Ian opened the door and the room was as described, with a cheerful fire, one
oversized and one undersized leather chair, with a marble-topped table between
them. There was a bottle of Kentucky sour mash next to the big chair, with a
glass and a full ice chest. A cup and a pot of hot tea stood next to the small
one.
"Ian . . . How . . . ?"
"Sheer brilliance and accurate deduction, my son. Only I've changed my mind
about the Earl Grey. I've heard that there are some Chinese teas that cost more
than their weight in gold. I'd like to try some."
A "French" maid came quietly in and removed the silver English tea pot, and Ming
Po came in with a tray of tea-making stuff, bowing a lot.

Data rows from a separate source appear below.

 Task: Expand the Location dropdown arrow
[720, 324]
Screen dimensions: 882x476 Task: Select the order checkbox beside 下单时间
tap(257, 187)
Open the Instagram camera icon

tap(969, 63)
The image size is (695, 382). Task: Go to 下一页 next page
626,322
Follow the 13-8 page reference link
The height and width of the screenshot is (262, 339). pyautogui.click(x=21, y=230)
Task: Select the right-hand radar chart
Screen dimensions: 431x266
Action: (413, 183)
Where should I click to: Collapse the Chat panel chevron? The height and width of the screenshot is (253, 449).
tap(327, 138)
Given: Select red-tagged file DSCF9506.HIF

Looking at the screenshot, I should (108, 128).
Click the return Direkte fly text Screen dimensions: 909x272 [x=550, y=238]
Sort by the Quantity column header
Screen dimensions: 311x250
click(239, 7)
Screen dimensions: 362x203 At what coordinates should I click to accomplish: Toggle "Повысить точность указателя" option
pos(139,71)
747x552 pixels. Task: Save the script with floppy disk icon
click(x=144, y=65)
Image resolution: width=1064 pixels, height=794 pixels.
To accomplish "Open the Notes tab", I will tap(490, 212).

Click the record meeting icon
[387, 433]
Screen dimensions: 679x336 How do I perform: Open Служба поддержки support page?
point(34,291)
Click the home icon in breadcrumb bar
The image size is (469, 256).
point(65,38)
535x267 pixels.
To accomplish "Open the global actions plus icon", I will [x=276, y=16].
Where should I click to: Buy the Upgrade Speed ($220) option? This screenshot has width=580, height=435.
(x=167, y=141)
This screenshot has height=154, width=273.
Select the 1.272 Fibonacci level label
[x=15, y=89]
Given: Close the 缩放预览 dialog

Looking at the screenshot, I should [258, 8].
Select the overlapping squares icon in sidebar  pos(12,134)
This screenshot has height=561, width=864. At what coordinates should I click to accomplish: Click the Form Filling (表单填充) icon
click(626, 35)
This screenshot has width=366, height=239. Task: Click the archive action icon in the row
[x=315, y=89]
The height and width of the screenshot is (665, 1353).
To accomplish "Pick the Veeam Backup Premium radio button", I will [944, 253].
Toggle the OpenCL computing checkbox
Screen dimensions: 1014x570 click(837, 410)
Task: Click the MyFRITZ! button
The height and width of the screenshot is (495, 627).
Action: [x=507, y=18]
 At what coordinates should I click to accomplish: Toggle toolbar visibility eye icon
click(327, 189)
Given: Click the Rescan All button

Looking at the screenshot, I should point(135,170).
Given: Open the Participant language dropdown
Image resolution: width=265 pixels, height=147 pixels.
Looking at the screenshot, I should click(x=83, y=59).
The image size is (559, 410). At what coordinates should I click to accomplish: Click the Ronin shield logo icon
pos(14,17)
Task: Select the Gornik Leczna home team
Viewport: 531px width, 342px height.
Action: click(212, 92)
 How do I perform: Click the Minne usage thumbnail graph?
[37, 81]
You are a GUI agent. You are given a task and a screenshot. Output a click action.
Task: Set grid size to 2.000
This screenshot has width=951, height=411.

She was the first of my servants that I'd ever seen twice, and she went through
this little ceremony of whipping a tiny amount of green powder into a bowl of
hot water.
"The water . . . ?" Ian asked.
"Dew from rose blossoms, sir. I gather this morning." She bowed some more and
left the room.
Ian tasted his tea. "Interesting . . . You know, if they were all like that last
one, having servants wouldn't be so bad."
"Dammit, if you'll tell me what you're doing, I'll give her to you."
"Givea human being? Shame on you for the thought."
"I mean, I'll have her transferred to your staff.That can't be immoral. Now what
gives?"
"You're slow, and here I'd had such hopes for you. Perhaps if we arranged a
suitable course of study, starting with John Calvin and . . ."
"Dammit . . ."
"Okay, Tom. Make a wish."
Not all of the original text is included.